Baseball team has two utility players, neither of whom are particularly adept when batting or fielding. Still, both are Proven Veterans™ and were around when their team came out of nowhere to win a division title. So good feelings abounded. But both of them were slated for free agency this off-season, and next spring -- with the team’s every-day shortstop back in action -- there will be room for only one of them.

Player A’s agent made it crystal clear that he wanted to return to the club; Player B’s agent didn’t exercise a one-year, $1.1-million option and waited for the club to make an offer.

Boring, right? A couple of utility infielders, neither of whom are likely to play a meaningful role for a good team ever again?

Except Player A is John McDonald, Player B is Willie Bloomquist, Willie Bloomquist’s agent is Scott Boras, and Scott Boras might have just cost Player B a few million dollars.

Which gave us this delicious passage from Nick Piecoro’s account of the whole affair:

Boras says his side expressed “manifest intent to return” via the letter and the Chiamparino phone call and shouldn’t be expected to explicitly state “the price and the years.”

“Is it our duty to be in touch with them every hour on the hour so we know nobody else signed?” Boras said. “When you want someone, you go get them.
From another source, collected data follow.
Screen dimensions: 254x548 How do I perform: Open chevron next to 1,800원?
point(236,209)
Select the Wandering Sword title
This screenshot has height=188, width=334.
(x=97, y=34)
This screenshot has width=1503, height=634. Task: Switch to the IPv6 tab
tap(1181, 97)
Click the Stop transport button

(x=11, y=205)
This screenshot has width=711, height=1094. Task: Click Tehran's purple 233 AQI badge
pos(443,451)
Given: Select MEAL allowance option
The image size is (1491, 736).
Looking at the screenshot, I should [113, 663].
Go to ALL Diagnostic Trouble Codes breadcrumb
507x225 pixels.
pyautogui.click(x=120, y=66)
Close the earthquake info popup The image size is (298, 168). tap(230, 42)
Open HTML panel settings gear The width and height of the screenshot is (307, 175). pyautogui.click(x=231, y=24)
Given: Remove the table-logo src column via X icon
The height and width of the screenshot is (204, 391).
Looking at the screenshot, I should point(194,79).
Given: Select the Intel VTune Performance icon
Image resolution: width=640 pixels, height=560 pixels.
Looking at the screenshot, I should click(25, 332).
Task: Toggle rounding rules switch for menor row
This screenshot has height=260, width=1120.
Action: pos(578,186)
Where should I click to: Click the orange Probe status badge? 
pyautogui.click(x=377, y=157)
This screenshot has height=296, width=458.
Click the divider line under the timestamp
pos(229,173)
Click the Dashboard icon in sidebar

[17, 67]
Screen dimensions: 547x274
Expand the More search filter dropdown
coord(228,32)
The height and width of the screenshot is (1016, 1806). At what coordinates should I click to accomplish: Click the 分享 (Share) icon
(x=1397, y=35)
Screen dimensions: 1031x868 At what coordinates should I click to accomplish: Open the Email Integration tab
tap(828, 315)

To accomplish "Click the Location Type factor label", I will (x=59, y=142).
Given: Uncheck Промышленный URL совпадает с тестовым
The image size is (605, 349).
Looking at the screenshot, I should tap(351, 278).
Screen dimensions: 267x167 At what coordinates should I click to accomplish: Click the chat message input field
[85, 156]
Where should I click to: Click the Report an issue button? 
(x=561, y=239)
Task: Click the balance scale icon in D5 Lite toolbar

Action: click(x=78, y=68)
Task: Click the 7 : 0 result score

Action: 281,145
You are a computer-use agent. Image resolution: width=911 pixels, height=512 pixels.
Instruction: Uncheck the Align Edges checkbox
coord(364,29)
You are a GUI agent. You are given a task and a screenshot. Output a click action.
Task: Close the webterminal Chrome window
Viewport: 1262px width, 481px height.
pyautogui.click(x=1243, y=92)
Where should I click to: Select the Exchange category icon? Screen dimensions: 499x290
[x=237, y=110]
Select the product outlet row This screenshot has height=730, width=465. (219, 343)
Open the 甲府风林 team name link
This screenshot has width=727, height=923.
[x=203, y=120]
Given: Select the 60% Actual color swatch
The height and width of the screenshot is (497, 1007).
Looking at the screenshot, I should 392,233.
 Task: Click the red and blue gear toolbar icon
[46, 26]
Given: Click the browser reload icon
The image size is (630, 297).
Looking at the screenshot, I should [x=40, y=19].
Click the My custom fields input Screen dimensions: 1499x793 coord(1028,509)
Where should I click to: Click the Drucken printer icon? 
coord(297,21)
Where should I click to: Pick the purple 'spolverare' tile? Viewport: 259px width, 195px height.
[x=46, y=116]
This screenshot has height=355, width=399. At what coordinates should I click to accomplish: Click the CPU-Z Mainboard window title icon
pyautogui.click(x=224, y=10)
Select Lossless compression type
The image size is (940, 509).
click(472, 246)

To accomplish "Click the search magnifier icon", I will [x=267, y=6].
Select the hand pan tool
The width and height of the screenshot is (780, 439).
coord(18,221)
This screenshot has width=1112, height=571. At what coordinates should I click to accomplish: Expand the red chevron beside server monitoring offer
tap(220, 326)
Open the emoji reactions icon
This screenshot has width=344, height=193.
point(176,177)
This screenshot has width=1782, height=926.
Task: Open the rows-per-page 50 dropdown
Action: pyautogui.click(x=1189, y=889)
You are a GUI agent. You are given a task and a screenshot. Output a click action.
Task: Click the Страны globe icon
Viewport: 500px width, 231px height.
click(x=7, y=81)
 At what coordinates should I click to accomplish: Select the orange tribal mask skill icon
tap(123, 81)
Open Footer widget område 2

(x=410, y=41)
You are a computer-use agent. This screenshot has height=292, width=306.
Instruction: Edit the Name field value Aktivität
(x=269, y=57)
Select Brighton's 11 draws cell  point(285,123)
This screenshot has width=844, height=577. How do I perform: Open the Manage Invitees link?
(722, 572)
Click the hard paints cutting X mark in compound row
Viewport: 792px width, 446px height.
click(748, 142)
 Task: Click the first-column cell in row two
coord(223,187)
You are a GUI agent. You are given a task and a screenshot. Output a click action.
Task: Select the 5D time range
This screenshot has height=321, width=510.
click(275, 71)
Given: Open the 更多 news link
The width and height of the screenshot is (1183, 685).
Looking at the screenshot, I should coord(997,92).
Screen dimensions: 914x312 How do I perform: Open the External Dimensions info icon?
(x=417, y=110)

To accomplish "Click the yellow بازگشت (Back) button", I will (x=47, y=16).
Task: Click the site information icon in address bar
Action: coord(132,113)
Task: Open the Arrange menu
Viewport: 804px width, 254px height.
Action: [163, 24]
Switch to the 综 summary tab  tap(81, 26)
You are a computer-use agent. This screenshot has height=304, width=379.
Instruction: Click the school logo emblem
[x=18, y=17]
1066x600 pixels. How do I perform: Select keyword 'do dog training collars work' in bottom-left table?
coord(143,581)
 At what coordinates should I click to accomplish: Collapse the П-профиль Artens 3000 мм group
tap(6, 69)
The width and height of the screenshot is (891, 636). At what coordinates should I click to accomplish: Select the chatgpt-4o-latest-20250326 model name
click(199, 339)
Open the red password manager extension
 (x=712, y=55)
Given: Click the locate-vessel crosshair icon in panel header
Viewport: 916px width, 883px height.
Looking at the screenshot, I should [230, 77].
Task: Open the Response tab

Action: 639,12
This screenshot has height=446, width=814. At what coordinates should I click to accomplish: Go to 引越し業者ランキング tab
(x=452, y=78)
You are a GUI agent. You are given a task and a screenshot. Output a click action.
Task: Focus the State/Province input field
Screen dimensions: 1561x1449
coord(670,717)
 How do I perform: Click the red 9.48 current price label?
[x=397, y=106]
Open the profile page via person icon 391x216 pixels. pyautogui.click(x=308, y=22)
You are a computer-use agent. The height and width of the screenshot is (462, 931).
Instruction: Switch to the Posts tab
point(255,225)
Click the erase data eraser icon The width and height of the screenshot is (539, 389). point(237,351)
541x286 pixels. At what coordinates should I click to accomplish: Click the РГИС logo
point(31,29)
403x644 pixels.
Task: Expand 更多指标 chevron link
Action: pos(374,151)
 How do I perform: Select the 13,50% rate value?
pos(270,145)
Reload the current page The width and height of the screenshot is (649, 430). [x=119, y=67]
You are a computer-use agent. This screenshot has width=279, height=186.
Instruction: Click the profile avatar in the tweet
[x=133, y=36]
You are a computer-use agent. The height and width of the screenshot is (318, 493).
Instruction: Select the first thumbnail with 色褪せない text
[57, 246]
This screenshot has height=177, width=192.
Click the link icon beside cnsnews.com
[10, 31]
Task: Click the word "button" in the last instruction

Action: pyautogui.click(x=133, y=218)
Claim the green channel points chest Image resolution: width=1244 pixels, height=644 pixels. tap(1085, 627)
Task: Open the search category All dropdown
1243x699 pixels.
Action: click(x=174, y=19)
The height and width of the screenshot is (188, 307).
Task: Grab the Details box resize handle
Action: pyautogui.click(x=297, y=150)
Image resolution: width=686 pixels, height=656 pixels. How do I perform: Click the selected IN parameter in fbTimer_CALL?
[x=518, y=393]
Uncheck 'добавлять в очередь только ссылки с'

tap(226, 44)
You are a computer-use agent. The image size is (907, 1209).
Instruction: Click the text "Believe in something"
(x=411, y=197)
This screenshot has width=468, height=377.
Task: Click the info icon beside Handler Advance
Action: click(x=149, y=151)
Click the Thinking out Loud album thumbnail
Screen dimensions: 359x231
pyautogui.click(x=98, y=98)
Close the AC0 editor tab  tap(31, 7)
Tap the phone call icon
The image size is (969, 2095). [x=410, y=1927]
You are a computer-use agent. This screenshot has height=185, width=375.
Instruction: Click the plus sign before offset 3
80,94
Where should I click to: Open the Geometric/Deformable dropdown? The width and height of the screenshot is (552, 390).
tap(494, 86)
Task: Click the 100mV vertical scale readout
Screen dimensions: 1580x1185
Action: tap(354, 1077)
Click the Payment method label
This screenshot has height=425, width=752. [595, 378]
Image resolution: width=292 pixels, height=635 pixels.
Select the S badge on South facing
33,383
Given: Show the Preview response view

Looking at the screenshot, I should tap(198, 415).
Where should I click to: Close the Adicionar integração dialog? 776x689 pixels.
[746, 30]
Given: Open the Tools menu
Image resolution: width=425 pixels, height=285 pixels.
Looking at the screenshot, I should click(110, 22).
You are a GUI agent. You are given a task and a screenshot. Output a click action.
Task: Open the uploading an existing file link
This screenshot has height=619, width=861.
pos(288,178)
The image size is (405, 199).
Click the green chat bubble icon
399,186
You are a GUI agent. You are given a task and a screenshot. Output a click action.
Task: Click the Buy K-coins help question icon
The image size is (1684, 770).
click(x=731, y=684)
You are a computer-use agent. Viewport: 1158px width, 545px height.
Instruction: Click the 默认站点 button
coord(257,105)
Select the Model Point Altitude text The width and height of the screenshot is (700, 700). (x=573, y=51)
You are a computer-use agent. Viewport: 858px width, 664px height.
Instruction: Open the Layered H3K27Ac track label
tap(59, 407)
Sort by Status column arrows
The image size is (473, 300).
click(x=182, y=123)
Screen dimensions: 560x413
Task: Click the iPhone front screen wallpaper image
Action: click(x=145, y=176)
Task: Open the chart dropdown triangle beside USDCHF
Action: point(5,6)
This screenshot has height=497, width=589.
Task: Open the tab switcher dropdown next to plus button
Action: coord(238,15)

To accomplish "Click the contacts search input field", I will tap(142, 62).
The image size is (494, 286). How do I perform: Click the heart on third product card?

We’re not the employer. They offer the contracts and pay the money. We don’t.

“It sounds to me like what happened is, they got upset when Willie opted out. They got emotional and they went out and signed a guy who hit .169.”

That’s just mean!

And not completely fair, either. John McDonald did hit .169 after joining the Diamondbacks in August, but before that he hit .250 for the Blue Jays. And it’s not like Willie Bloomquist is exactly Boog Powell out there.

Boras does have a point, though.

As lousy a hitter as Bloomie is, McDonald’s significantly worse. There are 381 players with at least 2,000 plate appearances in this century; McDonald is 380th on the list. Essentially, and I write this with all due respect, John McDonald should never be allowed to bat in a major-league game that’s not already been decided.

What McDonald can do, though, is field. Even at 37, he’s a good shortstop and a better second baseman. Meanwhile, Bloomquist is passable at both positions. He does play the outfield, which McDonald doesn’t. This would probably make Bloomquist highly attractive to Tony La Russa, but most managers just don’t have much use for guys who can (sort of) play six or seven positions.

The truth? Both McDonald and Bloomquist are a dime a dozen. There will be a dozen players in the Pacific Coast League next summer who can field like McDonald and hit and play six positions like Bloomquist. And they’ll do it for (roughly) a third the money.

You should read the whole piece, and decide for yourself if the Diamondbacks should have been a bit more patient. But I don’t really buy Boras’s claim that Arizona’s front office “got emotional” ... Would anybody really get all that emotional about Willie Bloomquist, or John McDonald? I think what’s more likely is that Kevin Towers just figured it really didn’t matter much which of them he signed, so he might as well take the first one who seemed to give a damn.